High-Level Overview
Datera was an enterprise software company that developed a 100% software-defined storage platform for high-performance applications in private, hybrid, and public cloud environments.[2][1] It served large enterprises and cloud service providers by delivering elastic block and object storage with AI-driven automation, data orchestration, and consistent performance across standard servers from vendors like HPE, Dell, Cisco, and others, claiming up to 70% lower total cost of ownership.[1][3][2] The platform solved manual storage management challenges through intent-based policies, anomaly detection, and automatic optimization for transaction-intensive workloads on bare metal, VMs, or containers, enabling hyperscale economics in enterprise settings.[2][5][6]
Origin Story
Founded in 2013 in Santa Clara, California (initially Sunnyvale), Datera emerged from a team of experts in cloud, distributed storage, Linux, and hyperscale operations, including co-founders like Marc Fleischmann (CEO), Hal Woods (CTO), and Nic Bellinger (Chief Architect).[2][5] Fleischmann, with a Microsoft Azure and storage background, launched the company publicly in April 2016 after securing $40 million from investors like Kosa Ventures, Samsung Ventures, and others, aiming to revolutionize storage by shifting from hardware-driven to application-driven, autonomic models.[5] Early traction built on shipped products from team alumni at Microsoft Azure and NISA, focusing on software-defined storage that flips operational economics.[5][6]
Core Differentiators
- 100% Software-Based Platform: Runs on commodity servers from multiple vendors (HPE, Dell, Cisco, Intel, Samsung), supporting block/object storage via iSCSI for scale-out clusters without proprietary hardware.[1][2][6]

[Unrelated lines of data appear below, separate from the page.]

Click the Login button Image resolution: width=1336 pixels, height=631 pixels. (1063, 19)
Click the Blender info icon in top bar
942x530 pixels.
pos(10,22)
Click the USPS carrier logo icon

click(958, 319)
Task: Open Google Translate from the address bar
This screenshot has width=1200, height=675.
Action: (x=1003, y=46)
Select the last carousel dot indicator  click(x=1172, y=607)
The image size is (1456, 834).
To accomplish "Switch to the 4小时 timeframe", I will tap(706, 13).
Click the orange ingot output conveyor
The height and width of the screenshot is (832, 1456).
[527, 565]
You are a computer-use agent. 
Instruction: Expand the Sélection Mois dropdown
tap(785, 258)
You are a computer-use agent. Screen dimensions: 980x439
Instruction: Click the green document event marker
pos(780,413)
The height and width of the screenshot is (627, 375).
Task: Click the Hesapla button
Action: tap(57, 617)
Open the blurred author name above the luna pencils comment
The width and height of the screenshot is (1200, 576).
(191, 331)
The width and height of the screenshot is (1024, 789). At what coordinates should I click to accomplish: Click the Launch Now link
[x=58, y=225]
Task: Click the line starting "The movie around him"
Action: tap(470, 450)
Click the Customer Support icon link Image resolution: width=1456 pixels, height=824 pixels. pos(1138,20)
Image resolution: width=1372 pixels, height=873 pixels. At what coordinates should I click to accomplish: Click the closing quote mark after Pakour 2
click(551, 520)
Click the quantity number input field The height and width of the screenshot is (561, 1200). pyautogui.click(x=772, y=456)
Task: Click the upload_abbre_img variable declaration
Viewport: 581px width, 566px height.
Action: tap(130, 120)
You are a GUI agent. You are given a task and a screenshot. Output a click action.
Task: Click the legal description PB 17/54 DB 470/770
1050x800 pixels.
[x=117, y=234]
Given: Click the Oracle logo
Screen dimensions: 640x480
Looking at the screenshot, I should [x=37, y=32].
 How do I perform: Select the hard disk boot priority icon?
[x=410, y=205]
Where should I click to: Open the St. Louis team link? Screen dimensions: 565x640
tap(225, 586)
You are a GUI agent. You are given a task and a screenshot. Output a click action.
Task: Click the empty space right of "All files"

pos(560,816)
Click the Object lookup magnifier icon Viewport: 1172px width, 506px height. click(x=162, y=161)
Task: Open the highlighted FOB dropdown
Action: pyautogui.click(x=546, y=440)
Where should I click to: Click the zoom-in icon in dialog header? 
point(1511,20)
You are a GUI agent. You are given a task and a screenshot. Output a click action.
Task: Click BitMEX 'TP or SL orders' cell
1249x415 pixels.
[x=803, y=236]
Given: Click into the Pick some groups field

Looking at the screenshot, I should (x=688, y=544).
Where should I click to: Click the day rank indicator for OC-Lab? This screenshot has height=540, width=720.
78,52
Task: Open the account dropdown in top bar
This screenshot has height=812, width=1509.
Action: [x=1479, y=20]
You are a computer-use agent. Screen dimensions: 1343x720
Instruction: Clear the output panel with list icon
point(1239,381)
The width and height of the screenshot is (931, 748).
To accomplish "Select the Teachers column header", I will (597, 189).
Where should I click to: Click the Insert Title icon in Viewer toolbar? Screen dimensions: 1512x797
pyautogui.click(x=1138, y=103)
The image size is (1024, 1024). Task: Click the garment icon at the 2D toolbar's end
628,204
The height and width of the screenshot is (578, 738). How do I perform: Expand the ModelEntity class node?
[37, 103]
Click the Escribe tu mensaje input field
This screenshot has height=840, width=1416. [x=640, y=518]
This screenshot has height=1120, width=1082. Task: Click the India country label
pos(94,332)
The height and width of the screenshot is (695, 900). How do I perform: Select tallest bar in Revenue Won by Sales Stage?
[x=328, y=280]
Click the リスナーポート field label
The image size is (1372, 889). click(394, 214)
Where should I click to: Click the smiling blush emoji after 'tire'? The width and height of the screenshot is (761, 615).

- AI/ML-Driven Automation and Orchestration: Uses intent-based policies, application templates, predictive analytics, and anomaly detection to auto-tune performance, place data by location/media, and eliminate manual admin for tier-1 apps.[2][1][7]
- Application-Driven and Future-Ready: Integrates with containers/VMs, flash/persistent memory, active-active stretch clusters; dynamically adapts to new hardware/media while maintaining enterprise-grade performance at hyperscale.[1][6]
- Economic and Operational Edge: Delivers 70% TCO reduction through self-driving operations, single-pane management, and composable infrastructure optimized for constant change.[1][3][5]
Role in the Broader Tech Landscape
Datera rode the software-defined storage (SDS) wave amid the shift to cloud-native, server-based architectures, addressing legacy silos and manual ops in hyperscale environments.[1][2][5] Timing aligned with rising container adoption, flash/NVMe proliferation, and hybrid cloud demands around 2016-2021, partnering with Intel, Samsung, and server leaders to enable dynamic data services.[1][6] It influenced the ecosystem by pioneering autonomic storage—application-driven over admin-driven—pushing competitors toward AI policy engines and multi-vendor flexibility, acquired by VMware in April 2021 to bolster its SDS portfolio for enterprise virtualization and cloud.[2]
Quick Take & Future Outlook
Post-acquisition by VMware in 2021, Datera's tech likely integrated into broader VMware offerings like vSAN, enhancing AI-orchestrated storage for hybrid clouds amid ongoing SDS growth.[2] Trends like edge computing, AI workloads, and composable infra will shape its legacy, evolving influence through VMware's Tanzu ecosystem toward fully autonomic, multi-cloud data services. This positions it as a foundational player in flipping infrastructure from cost centers to application enablers, much like its original mission to deliver hyperscale to every enterprise cloud.[5][1]